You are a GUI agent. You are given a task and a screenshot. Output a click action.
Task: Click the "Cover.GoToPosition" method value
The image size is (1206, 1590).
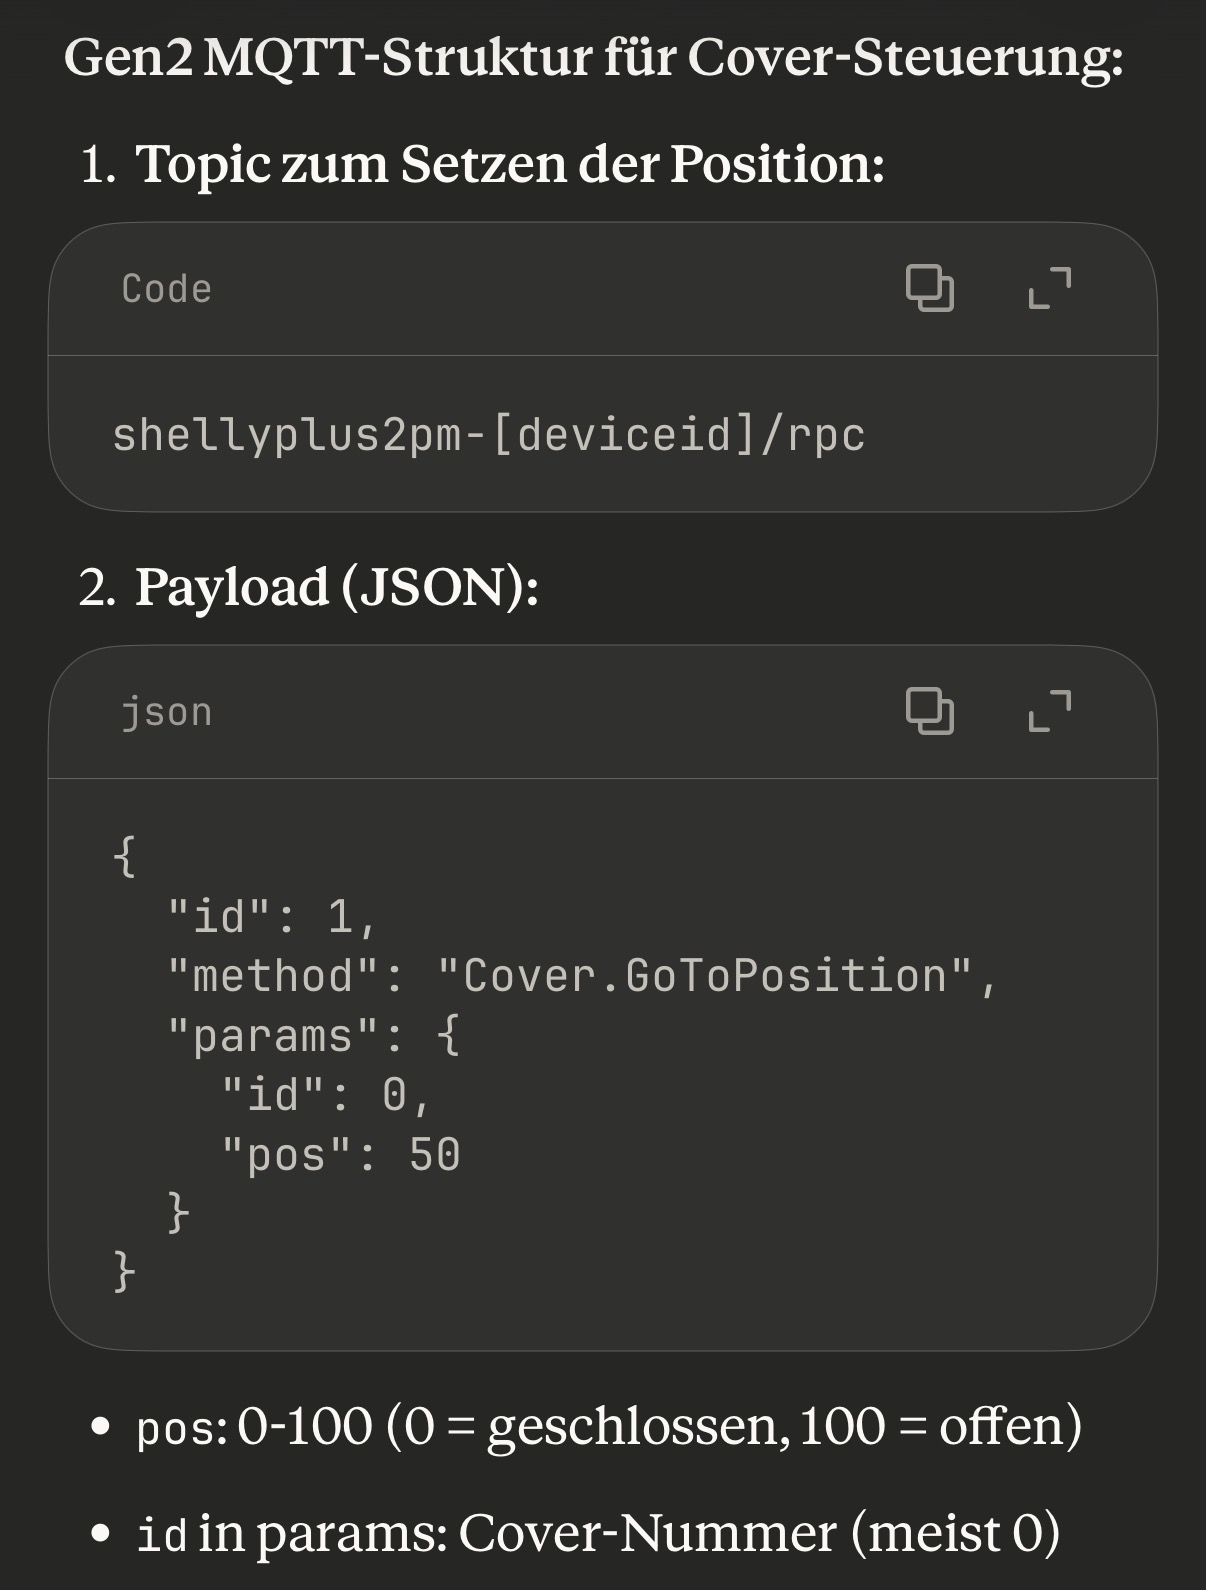[x=705, y=976]
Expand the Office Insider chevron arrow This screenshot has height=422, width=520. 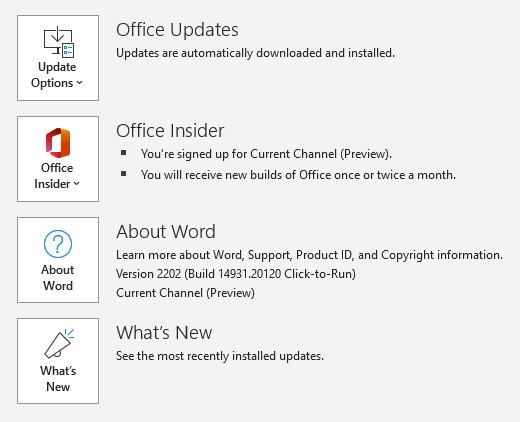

▶ [Task to complete]:
Set down the material word for word, and drop every picture from it.

▶ [Answer to the exercise]:
You are a GUI agent. You are given a task and a screenshot. Output a click action.
Task: Click the "Cover.GoToPosition" method value
The image size is (1206, 1590).
[x=705, y=976]
Expand the Office Insider chevron arrow This screenshot has height=422, width=520. 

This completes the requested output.